[Cryptography] NIST announced Round 1 candidates for lightweight crypto competition
Patrick Chkoreff
pc at fexl.com
Wed May 8 17:54:18 EDT 2019
jamesd at echeque.com wrote on 5/8/19 2:02 AM:
> On 2019-05-07 09:05, Patrick Chkoreff wrote:
>> I've been using TweetNaCl http://tweetnacl.cr.yp.to/ quite a bit. I
>> often wonder if that library would be sufficient for all crypto
>> purposes, assuming one was starting an application from scratch and
>> didn't need things like RSA just for legacy purposes. If not
>> sufficient, what is missing?
>
> Libsodium stable seems to have everything one would ordinarily need if
> starting from scratch and you don't need to talk to old NIST code. And
> it is all NIST free.
I started with TweetNaCL because it had a lot of basic functions in one
C source file. However, the first thing I did was eliminate the ghastly
macros in the .h file, which included horrors such as forward
definitions. I ended up with something flat and obvious, no cruft:
https://github.com/chkoreff/Fexl/blob/master/src/crypto.h
I also eliminated the external call to the unspecified "randombytes"
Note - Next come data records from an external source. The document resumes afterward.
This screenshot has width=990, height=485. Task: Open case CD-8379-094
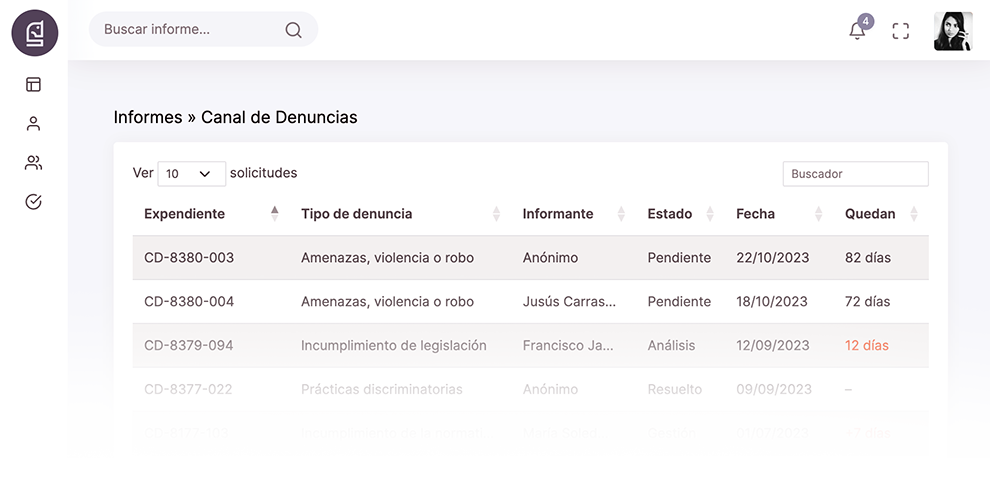pos(189,346)
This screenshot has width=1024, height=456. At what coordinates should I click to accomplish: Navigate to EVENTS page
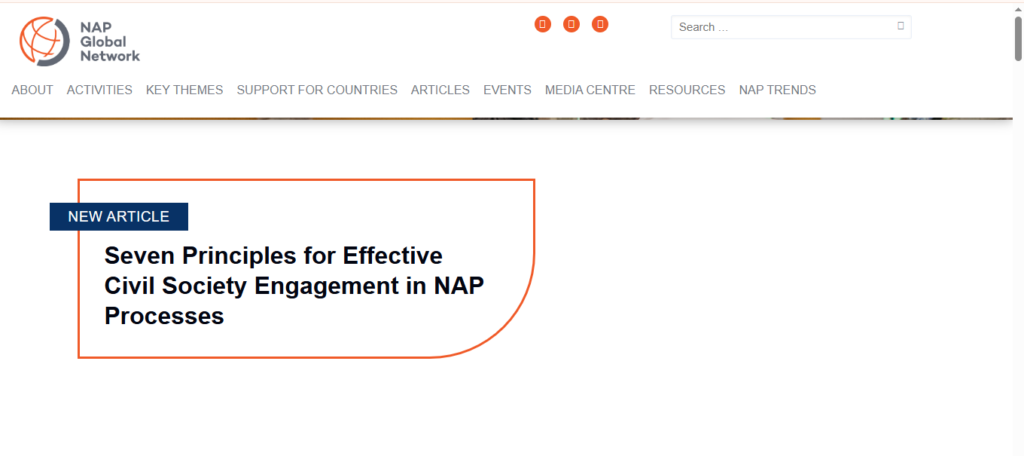point(507,90)
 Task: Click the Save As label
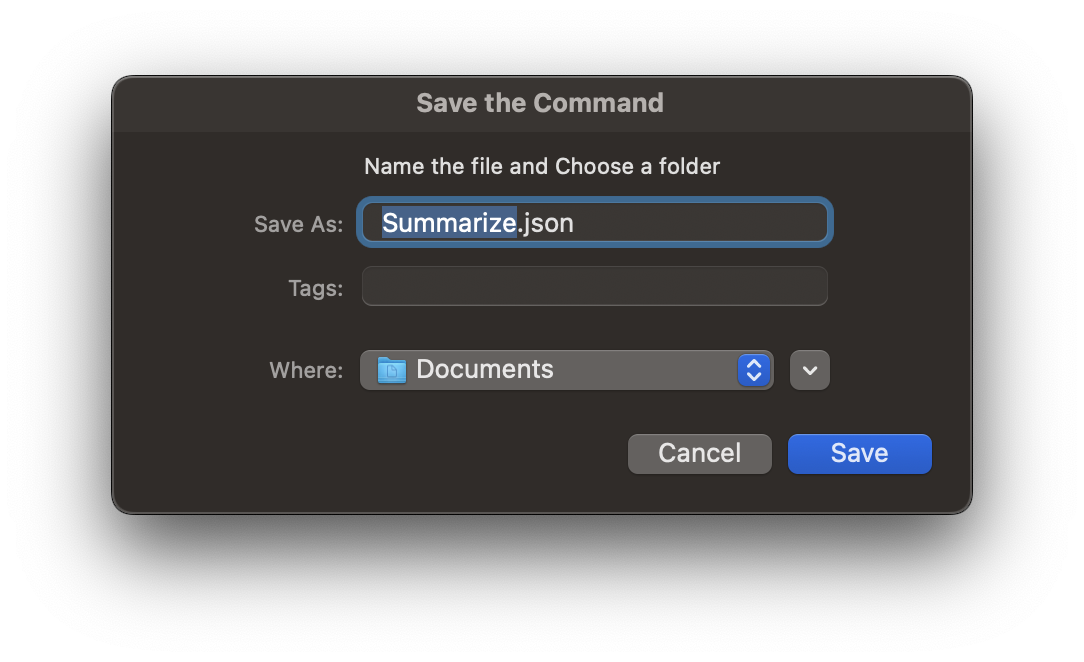[297, 224]
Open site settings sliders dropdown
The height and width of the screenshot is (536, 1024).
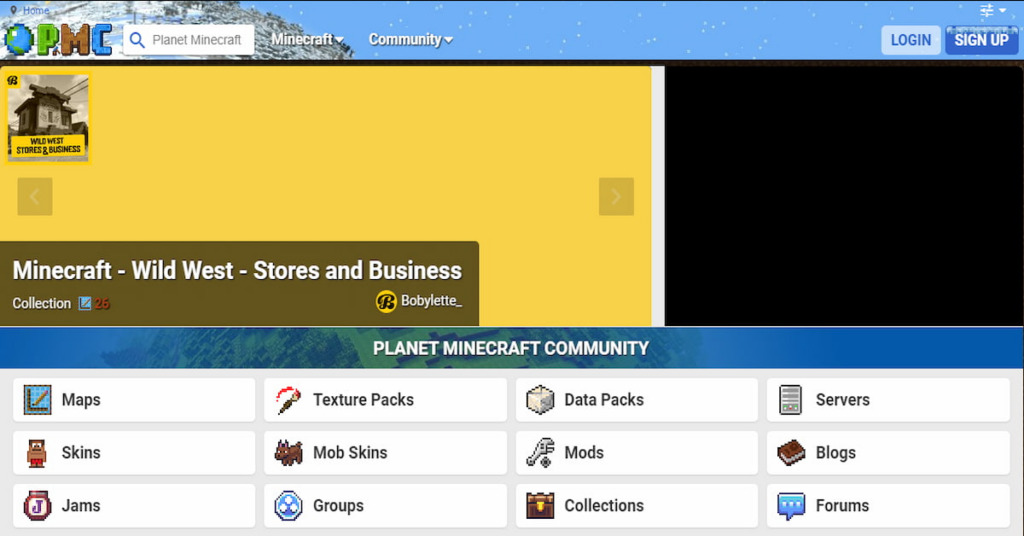click(x=993, y=11)
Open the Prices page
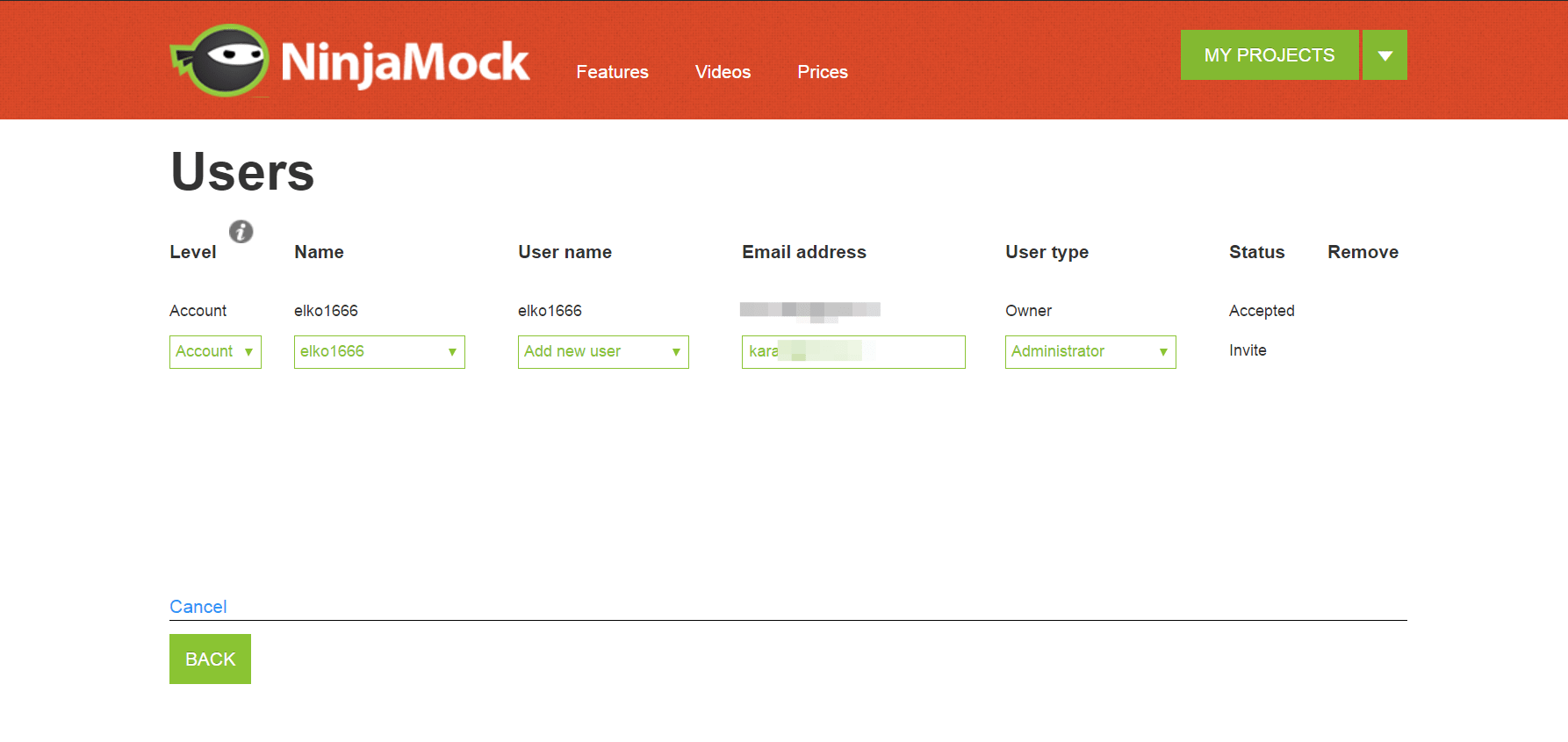This screenshot has width=1568, height=742. click(822, 72)
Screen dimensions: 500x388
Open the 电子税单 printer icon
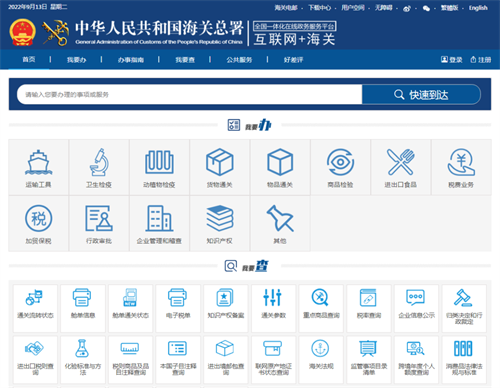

function for generating a key pair. Instead I implemented a
deterministic function which maps an arbitrary secret key to the
corresponding public key, in the "crypto_box_public" function here:
https://github.com/chkoreff/Fexl/blob/master/src/crypto.c#L554
That way the random bytes are gathered outside the library and passed in.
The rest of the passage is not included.